Today in the city’s Gavur district, neighboring St. Peter’s Chaldean Catholic church is a newly restored St. Giragos cathedral celebrating their rebirth.
“This is an historic enterprise,” declared Abdullah Demirtas, Diyarbakir Sur’s district mayor. “Diyarbakir will become Anatolia’s Jerusalem!”
The district mayor highlights the diversity of faiths in the district. Along with the Chaldean and Armenian Church restoration projects are a mosque, the Diyarbakir Protestant Church, a synagogue, and construction plans for places of worship along the same street for Alawite and Yezidi adherents.
Complete with seven altars and multiple arched columns in the sanctuary, St. Giragos was virtually abandoned after the massacre and deportation of its congregants in 1915.
According to Taraf newspaper columnist Markar Esayan, the church building was still intact until 1980, after which “because of hate … in modern times” it was attacked, looted and fell into disrepair, with just the walls and arched columns remaining.
Costing US$3.5 million, the church’s two-year restoration project was funded largely by Armenian donations from Istanbul and abroad, although a third of the costs were donated by the Diyarbakir municipality.
By raising private funding, the Armenian church has regained this ancient building for its own use as a consecrated sanctuary, rather than a Turkish government-controlled museum like the 10th century Akdamar Church in Van, where only one religious ceremony is permitted annually.
Although no Armenian community still exists in Diyarbakir, a priest has been named by the Armenian Patriarchate to conduct occasional worship services for visiting clergy and Christian groups within Turkey and from abroad.
At the conclusion of the Sunday mass, Diyarbakir Mayor Osman Baydemir addressed the congregation, declaring first in Armenian, and then Kurdish, Turkish, English and Arabic: “Welcome to your home. You are not guests here; this is your home.”
“We all know about past events,” he said, pointedly referring to 1915, “and our wish is that our children will celebrate together the coming achievements.”
The mass was the first worship service in decades in the ancient St. Giragos Armenian Apostolic Church, built 350 years ago and still the largest Armenian church building in the Middle East, it once served as the metropolitan cathedral of Diyarbakir.
Although political dignitaries representing a number of foreign embassies attended the Mass, along with Armenian spiritual leaders from around the world, most of the congregation consisted of Armenian and Chaldean pilgrims from Armenia, the Netherlands, Germany, Syria, Lebanon and the United States.
“It was like they were returning from exile!” one Diyarbakir resident who attended the Sunday mass said. “Here were these elderly Armenians who used to live here, walking through the streets of Diyarbakir, weeping and looking for their old homes and places they remembered. They all still spoke Turkish, Aramaic, and Kurdish, as well as Armenian.”

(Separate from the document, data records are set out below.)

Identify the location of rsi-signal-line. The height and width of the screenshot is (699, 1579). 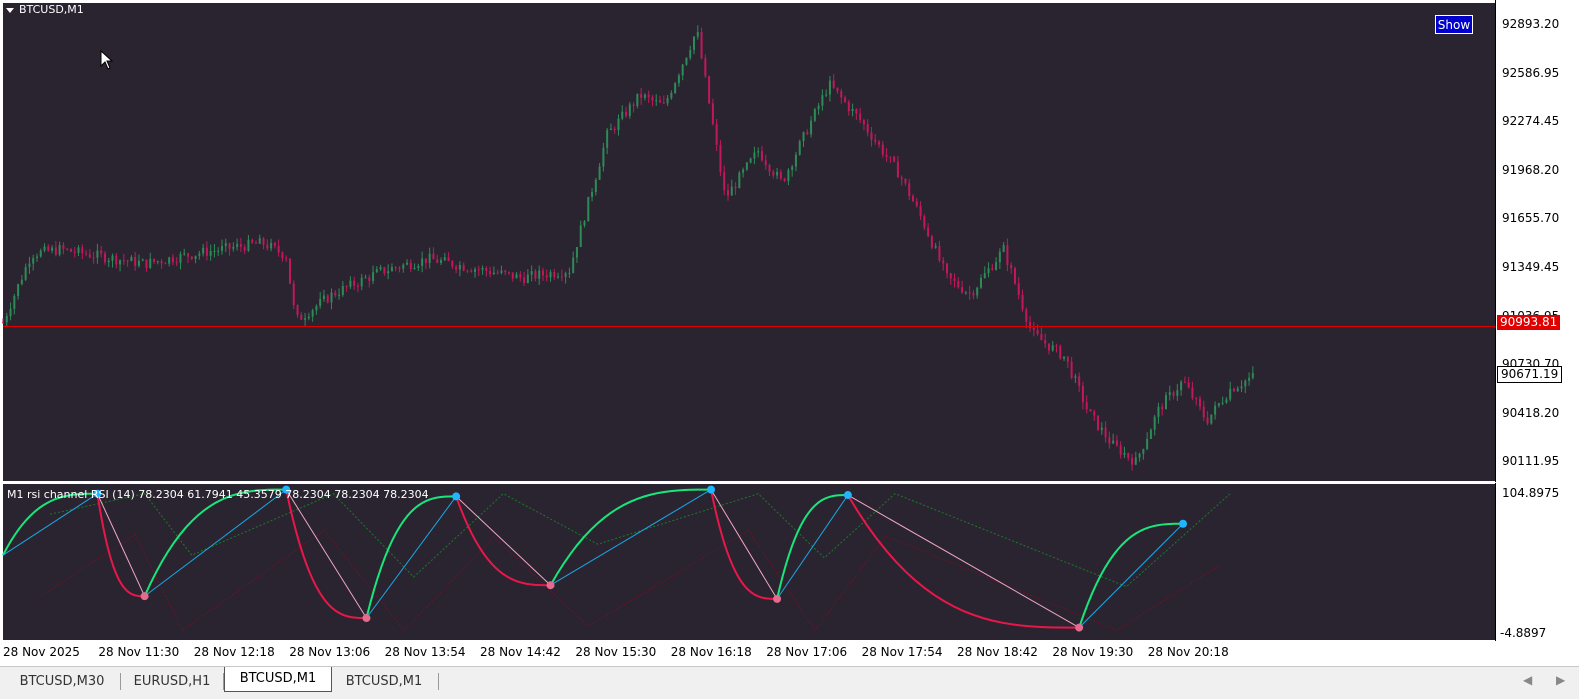
(640, 540).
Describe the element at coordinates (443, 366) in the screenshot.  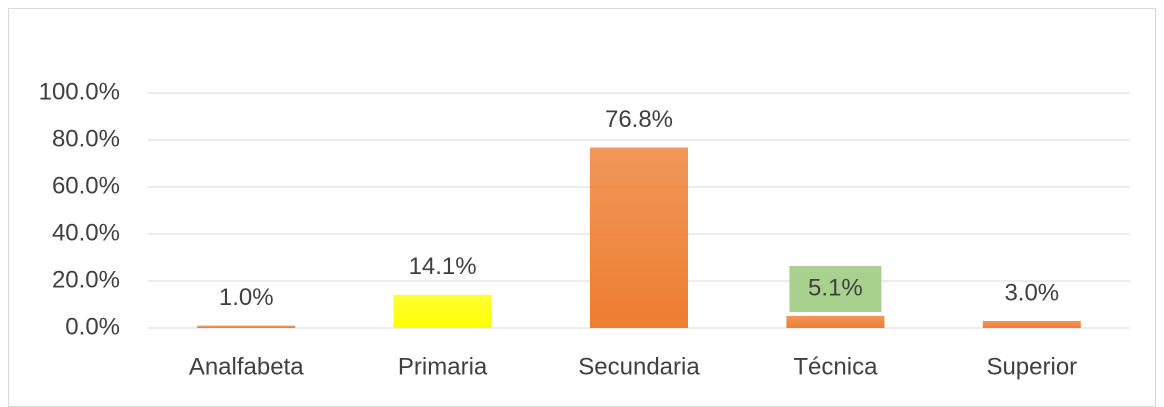
I see `x-tick-label: Primaria` at that location.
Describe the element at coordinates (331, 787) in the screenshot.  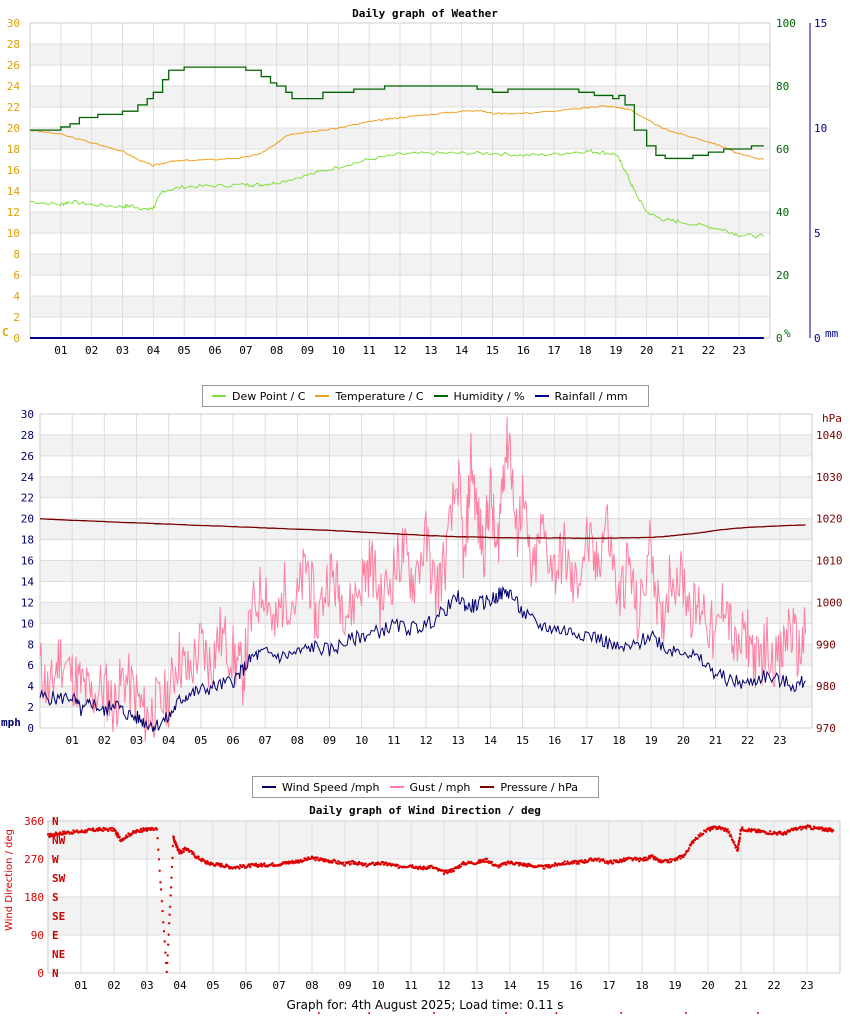
I see `legend-wind-label: Wind Speed /mph` at that location.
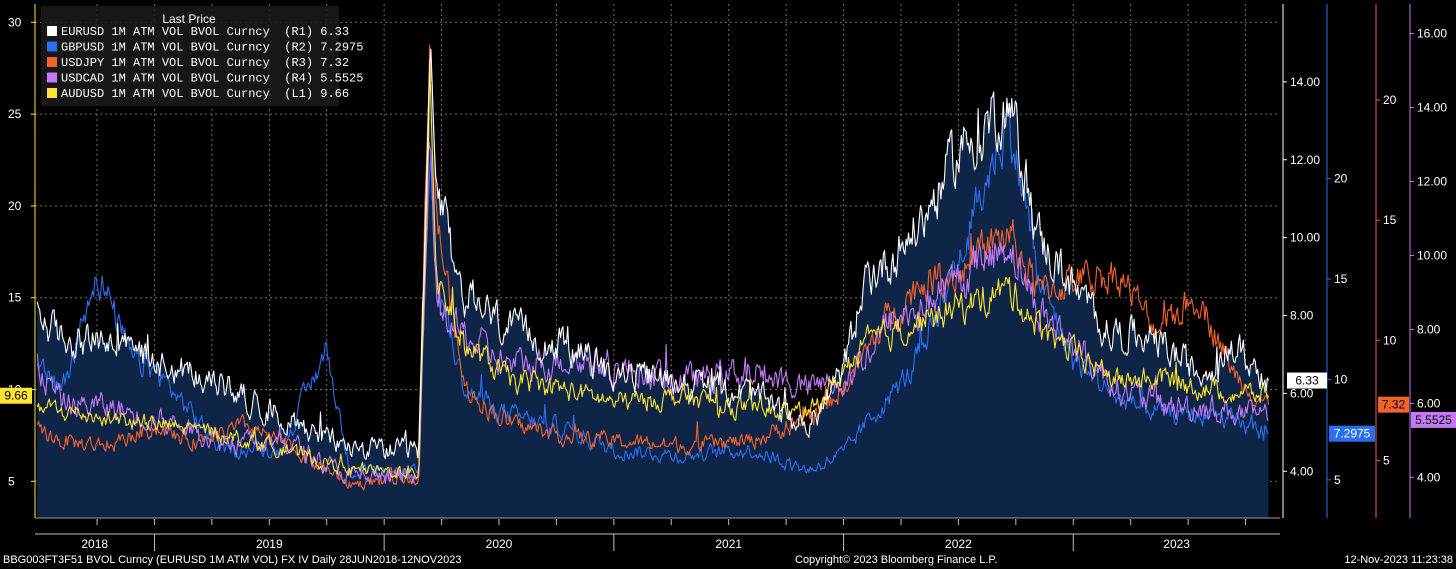 The height and width of the screenshot is (569, 1456). Describe the element at coordinates (94, 544) in the screenshot. I see `x-axis-year-label: 2018` at that location.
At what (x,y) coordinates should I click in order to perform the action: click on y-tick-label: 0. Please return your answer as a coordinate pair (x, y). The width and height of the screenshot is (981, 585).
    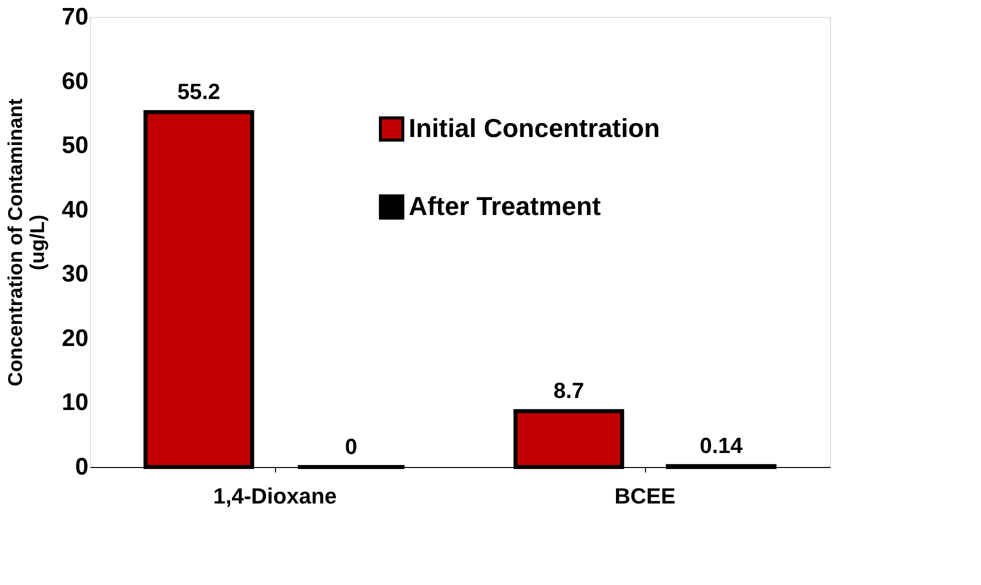
    Looking at the image, I should click on (82, 467).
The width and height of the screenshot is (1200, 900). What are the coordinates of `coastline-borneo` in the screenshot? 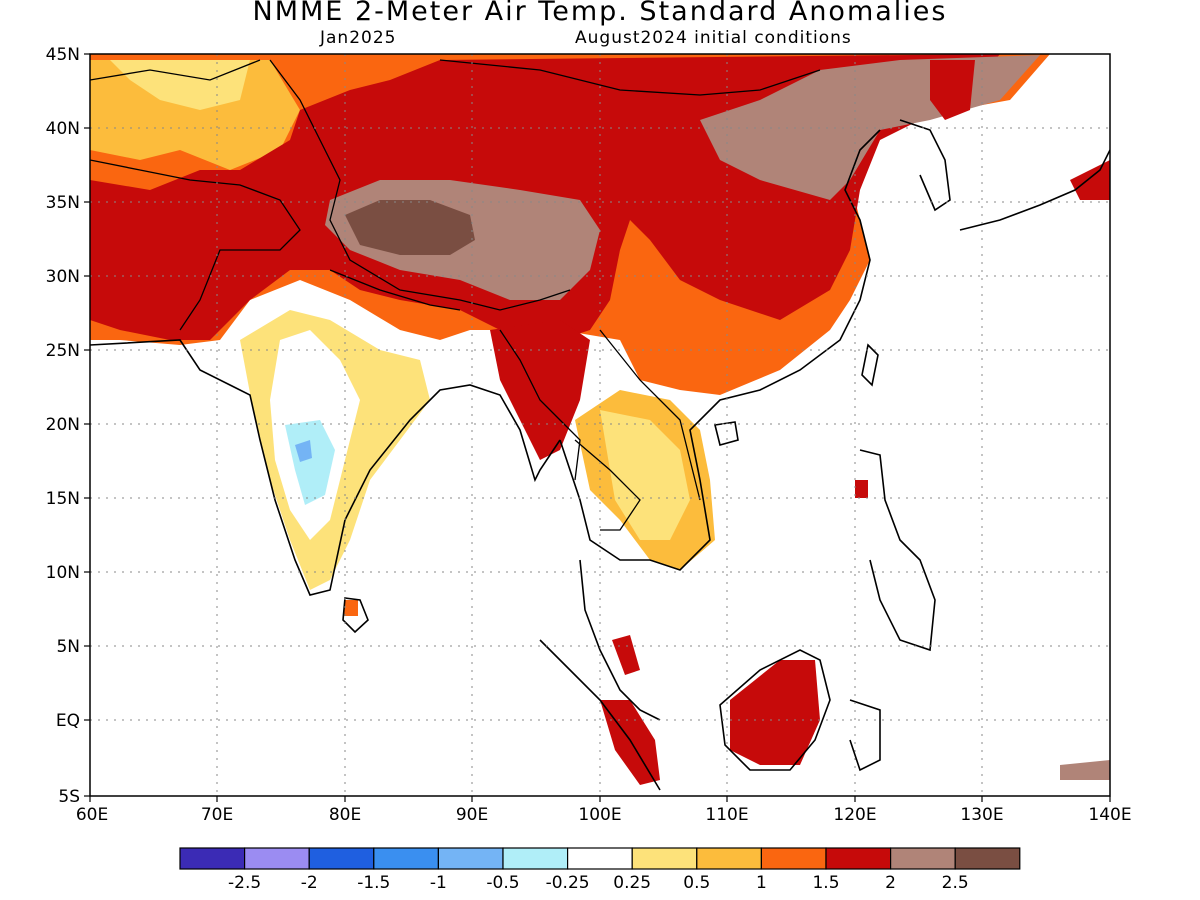 It's located at (775, 710).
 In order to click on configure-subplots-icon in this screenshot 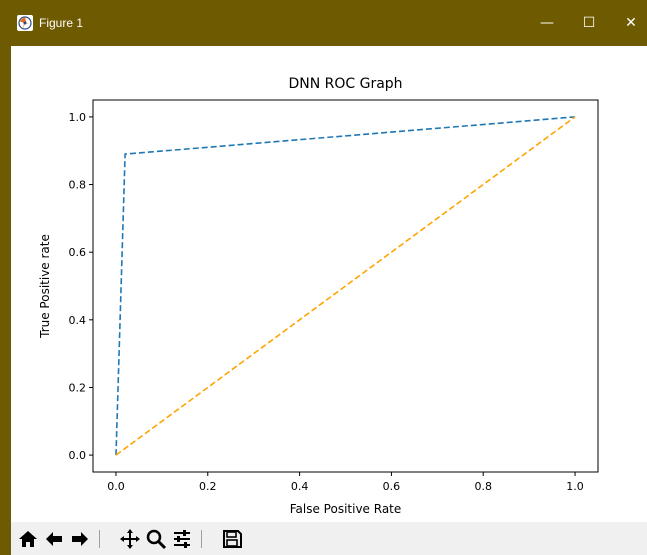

Vartkes Ergun Ayik, a businessman of Armenian origin who spearheaded the project funding, said the restored church property will also be used for classical music concerts and exhibitions in the city.
“Our expectations are good,” the new priest for the Church said. “Even though Armenians are not living in the city today, we are praying that God will use our church to bless Diyarbakir in a very positive way.”